WHAT YOU WILL DO: Rewrite all the records below, changing each occurrence of "icon" to "symbol" and keeping everything else the same. Leave the pictures out of your answer.

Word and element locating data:
________________

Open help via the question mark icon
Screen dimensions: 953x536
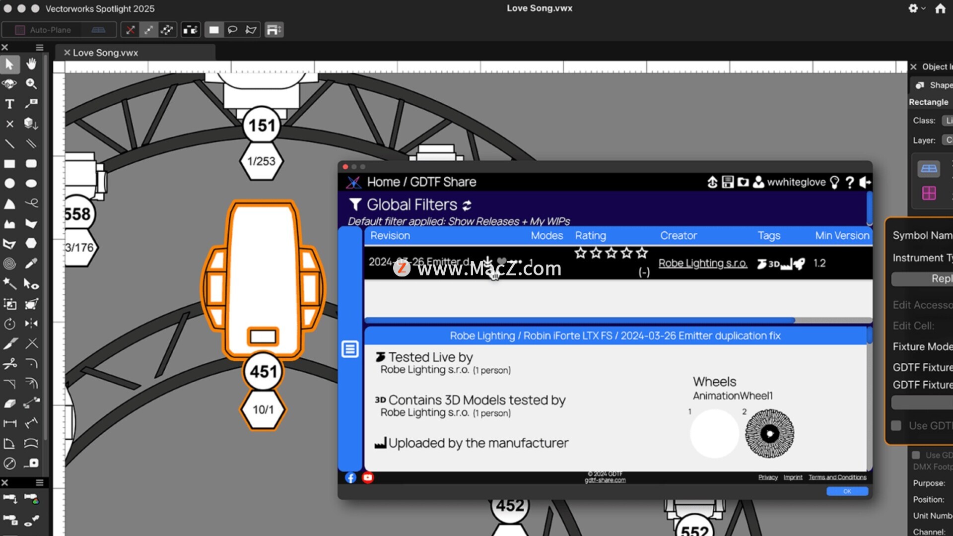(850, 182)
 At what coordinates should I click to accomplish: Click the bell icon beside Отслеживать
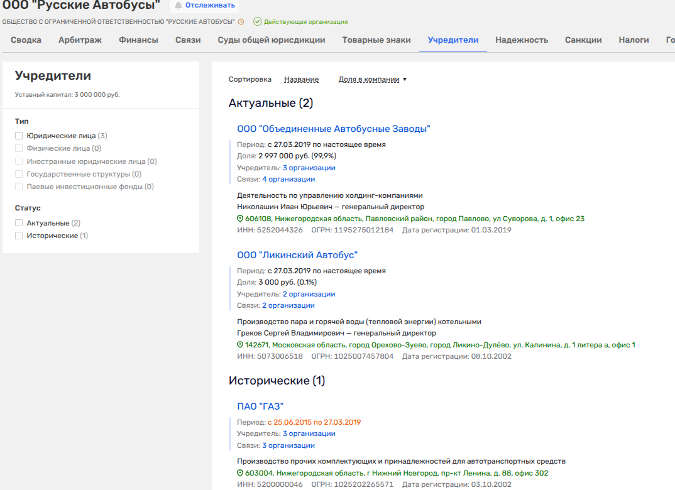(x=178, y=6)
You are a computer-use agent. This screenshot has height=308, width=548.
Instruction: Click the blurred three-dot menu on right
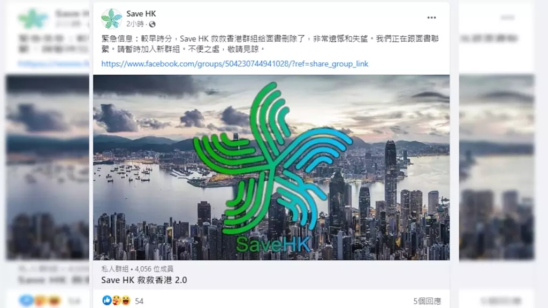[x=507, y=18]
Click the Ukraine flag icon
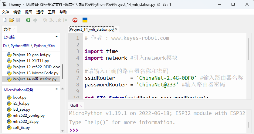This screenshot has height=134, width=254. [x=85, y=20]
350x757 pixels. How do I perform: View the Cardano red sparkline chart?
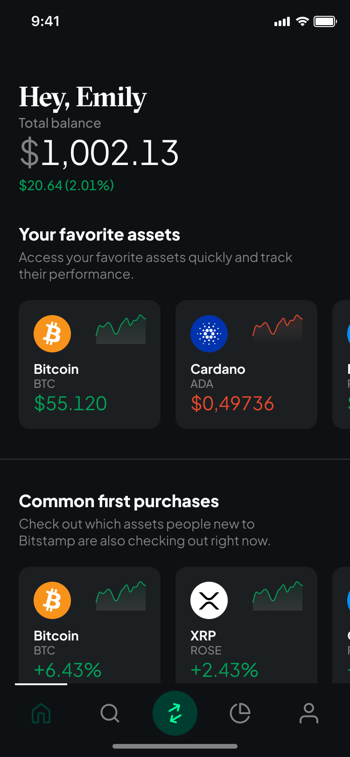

________________

COMPLETE RESPONSE:
Open help via the question mark symbol
Screen dimensions: 953x536
(850, 182)
 At what coordinates should I click to accomplish: Click the bell symbol beside Отслеживать
(x=178, y=6)
You are a computer-use agent. This screenshot has height=308, width=548.
Instruction: Click the blurred three-dot menu on right
[x=507, y=18]
Click the Ukraine flag symbol
This screenshot has height=134, width=254. [x=85, y=20]
350x757 pixels. How do I perform: View the Cardano red sparkline chart?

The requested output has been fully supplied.